Earlier, in the white studio, Valentino had confided: “Big success makes me anxious. I never want to disappoint. I work so hard in Rome that I couldn’t get through, psychologically, unless I took weekends off. I have to be happy with my way of life. I’m lucky not to be tormented, to be able to enjoy weekends, skiing holidays, the boat, flowers.”
“He is not the artist who wants to live with genius and madness,” says Giammetti. “He’s wise; he knows that at fifty you can’t do what you did at thirty. It’s not a problem of getting sick, collapsing, and dying; it’s the problem of perpetuating the business without its being a weight.” It is Giammetti’s determination that turned Valentino into an empire. He is forty-six, Valentino is fifty-two. There is hardly an end in sight.
The turning point for Valentino came when Mendes, a Paris firm, began making his ready- to-wear collection in 1974. By 1977, he was showing among the French designers, and something happened to the Valentino look. What had previously been soft and feminine, excessive and delightful but free-form, became sharpened by the competition into the identifiable style that is Valentino today. The shoulders of both couture and ready-to-wear garments bear pads so delineated that they resemble falsies, rising from the shoulder and curving back into the arm. Instantly recognizable, they set the confident and pretty Valentino look. The clothes themselves are now made by the Torinese firm GFT (which also manufactures Armani’s ready-to-wear), and the workmanship standard is high. Along with the two yearly couture collections, the two ready-to-wear ones, two men’s collections, two knitwear collections, and two each of a cheaper “Miss V” line, a children’s line, children’s knits, bathing suits, leather, jewelry, shoes, and bags are tennis clothes, skiwear, and two collections called “Night.” These are solely evening clothes with the provocative thrust and slink of shoulders and drapery. The linings of accompanying evening bags are always red. The shoes, which are designed by Valentino directly on wooden foot forms, have high, sexy heels. Everything is made to attract, seduce, entrance; the word “flirt” comes to mind.
Giammetti, having launched himself on a discussion of other designers, says he thinks it is brilliant that Chanel has chosen Ines de la Fressange to be its permanent model, and that Saint Laurent repeats the same hat. “With Valentino, it’s more the spirit that doesn’t change—long legs, small hips, small breasts, long neck, small wrists and ankles.” He is describing the kind of girl drawn in the margins of school books.
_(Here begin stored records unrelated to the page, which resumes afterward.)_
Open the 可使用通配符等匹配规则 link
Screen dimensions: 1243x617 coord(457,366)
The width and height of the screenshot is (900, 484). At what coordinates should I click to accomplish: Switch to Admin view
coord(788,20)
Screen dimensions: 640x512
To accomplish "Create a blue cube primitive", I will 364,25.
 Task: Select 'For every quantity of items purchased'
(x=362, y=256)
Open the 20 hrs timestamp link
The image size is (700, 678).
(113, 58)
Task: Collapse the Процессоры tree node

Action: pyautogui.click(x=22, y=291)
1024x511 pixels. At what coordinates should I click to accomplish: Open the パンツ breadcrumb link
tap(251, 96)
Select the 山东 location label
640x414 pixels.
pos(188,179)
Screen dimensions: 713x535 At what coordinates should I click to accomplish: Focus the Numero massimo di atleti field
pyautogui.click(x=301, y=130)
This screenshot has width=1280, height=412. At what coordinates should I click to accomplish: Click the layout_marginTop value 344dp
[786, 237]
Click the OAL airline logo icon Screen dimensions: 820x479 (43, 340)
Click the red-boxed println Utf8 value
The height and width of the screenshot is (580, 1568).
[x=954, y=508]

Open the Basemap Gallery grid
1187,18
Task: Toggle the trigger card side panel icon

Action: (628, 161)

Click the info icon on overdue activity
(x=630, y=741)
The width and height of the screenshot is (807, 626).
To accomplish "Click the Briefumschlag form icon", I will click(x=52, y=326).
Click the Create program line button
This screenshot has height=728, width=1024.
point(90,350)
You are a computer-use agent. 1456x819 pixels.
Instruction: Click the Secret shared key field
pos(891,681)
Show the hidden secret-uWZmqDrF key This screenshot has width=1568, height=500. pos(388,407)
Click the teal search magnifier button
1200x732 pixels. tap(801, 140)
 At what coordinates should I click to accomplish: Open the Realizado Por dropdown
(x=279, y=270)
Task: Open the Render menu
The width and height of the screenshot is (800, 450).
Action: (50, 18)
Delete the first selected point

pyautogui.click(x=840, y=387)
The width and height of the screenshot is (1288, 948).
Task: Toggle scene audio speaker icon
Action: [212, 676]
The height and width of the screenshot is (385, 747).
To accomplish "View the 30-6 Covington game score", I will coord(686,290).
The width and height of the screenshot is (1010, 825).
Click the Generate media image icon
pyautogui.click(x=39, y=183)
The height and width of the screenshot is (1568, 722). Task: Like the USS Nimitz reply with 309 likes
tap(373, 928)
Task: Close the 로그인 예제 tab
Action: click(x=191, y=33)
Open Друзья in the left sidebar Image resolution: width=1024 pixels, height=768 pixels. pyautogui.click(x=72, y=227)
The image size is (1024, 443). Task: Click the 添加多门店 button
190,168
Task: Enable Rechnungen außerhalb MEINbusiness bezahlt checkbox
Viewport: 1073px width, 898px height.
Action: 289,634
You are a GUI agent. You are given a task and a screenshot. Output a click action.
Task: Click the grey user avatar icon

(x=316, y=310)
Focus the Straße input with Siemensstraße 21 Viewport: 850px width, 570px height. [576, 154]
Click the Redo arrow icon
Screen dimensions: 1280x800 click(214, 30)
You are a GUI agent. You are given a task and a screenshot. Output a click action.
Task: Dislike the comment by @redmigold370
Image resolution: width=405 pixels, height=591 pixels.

But over this adolescent ideal are Valentino’s dreams of glamour and memories of the glamorous nights of adult cousins and something else: “Valentino has superstitions that became status symbols,” says Giammetti. “He did red once, and now you have red in every collection. Do you think Valentino believes the color has to be in every collection because he loves red or because it’s lucky? We imposed initials on clothes, but I can’ t tell you if a little ” V ” on a polo shirt is for good luck or a statement. People react to things in a way different from the way you created them. Most of our statements came to be because we are romantic; we don’t like to throw away things we like or that bring good luck.”